Twenty-two year old Trevor Powers, whose musical venture is called Youth Lagoon, has had a long year. Not because he’s been endlessly touring or pursuing some wild dream, but because of life — the life of a kid going to college, being in love, dealing with heartache, and just living.
“Youth Lagoon isn’t me.” says Powers. “It’s merely a part of me. I was in and out of different bands in high school and always tried to define myself by what music I played. I tried to find a sense of meaning by being in a band. But it wasn’t until this last year — when I realized I was more than just music — that I was able to create music that means something to me. And that is Youth Lagoon.”
Throughout the course of 2010, Powers began to write an album about things he had a hard time talking about. He claims that when he tries to talk about it to people, he doesn’t make sense. So he wrote an album about it entitled The Year of Hibernation. “For my whole life I’ve dealt with extreme anxiety.” says Powers. “Not anxiety about passing a test or somewhat normal things, but weird.. bizarre things. Things that only I know. I sometimes feel like I’m literally being eaten up inside. So I started writing these songs. Not just songs about my anxiety, but about my past and my present. Songs about memories, and all those feelings that those bring. I know that if I can be honest about what is inside my mind, there will be others that will be able to relate to it.”
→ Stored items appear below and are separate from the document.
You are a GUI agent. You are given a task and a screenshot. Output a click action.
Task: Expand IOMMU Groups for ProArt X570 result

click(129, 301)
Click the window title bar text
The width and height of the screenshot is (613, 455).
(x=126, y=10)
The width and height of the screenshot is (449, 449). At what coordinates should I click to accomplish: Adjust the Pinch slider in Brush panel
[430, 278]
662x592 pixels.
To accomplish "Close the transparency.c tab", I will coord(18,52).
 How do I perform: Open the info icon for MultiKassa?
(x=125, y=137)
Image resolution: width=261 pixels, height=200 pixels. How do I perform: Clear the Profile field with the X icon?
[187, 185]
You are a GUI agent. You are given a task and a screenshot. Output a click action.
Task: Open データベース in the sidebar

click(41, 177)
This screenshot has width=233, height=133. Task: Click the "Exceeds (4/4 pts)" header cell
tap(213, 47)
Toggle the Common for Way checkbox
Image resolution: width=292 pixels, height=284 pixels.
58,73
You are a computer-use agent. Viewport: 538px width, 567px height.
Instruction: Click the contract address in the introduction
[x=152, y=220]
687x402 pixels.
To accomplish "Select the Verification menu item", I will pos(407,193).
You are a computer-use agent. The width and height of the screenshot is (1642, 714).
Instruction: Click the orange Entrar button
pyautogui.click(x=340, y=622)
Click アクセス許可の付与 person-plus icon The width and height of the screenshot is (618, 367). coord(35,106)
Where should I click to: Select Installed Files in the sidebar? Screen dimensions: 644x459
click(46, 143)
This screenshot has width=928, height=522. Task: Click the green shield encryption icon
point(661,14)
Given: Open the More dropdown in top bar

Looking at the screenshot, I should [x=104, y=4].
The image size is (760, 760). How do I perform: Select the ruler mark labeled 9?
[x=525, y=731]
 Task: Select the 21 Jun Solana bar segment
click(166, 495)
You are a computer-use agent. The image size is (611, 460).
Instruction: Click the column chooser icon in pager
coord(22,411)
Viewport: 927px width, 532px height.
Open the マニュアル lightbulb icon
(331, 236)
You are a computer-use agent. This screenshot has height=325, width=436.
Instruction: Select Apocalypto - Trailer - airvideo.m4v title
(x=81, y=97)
Although his music seems somewhat dreamy with the first listen, the lyrics show a different side to the matter. Hidden beneath the melodies is a voice that is eerie yet nostalgic. Powers claims his music is like letting people read his journal. “I don’t think I could ever write a completely happy album. It’s not that I’m not a happy person,” claims Powers, “but I just have too many things in my mind that haunt me.”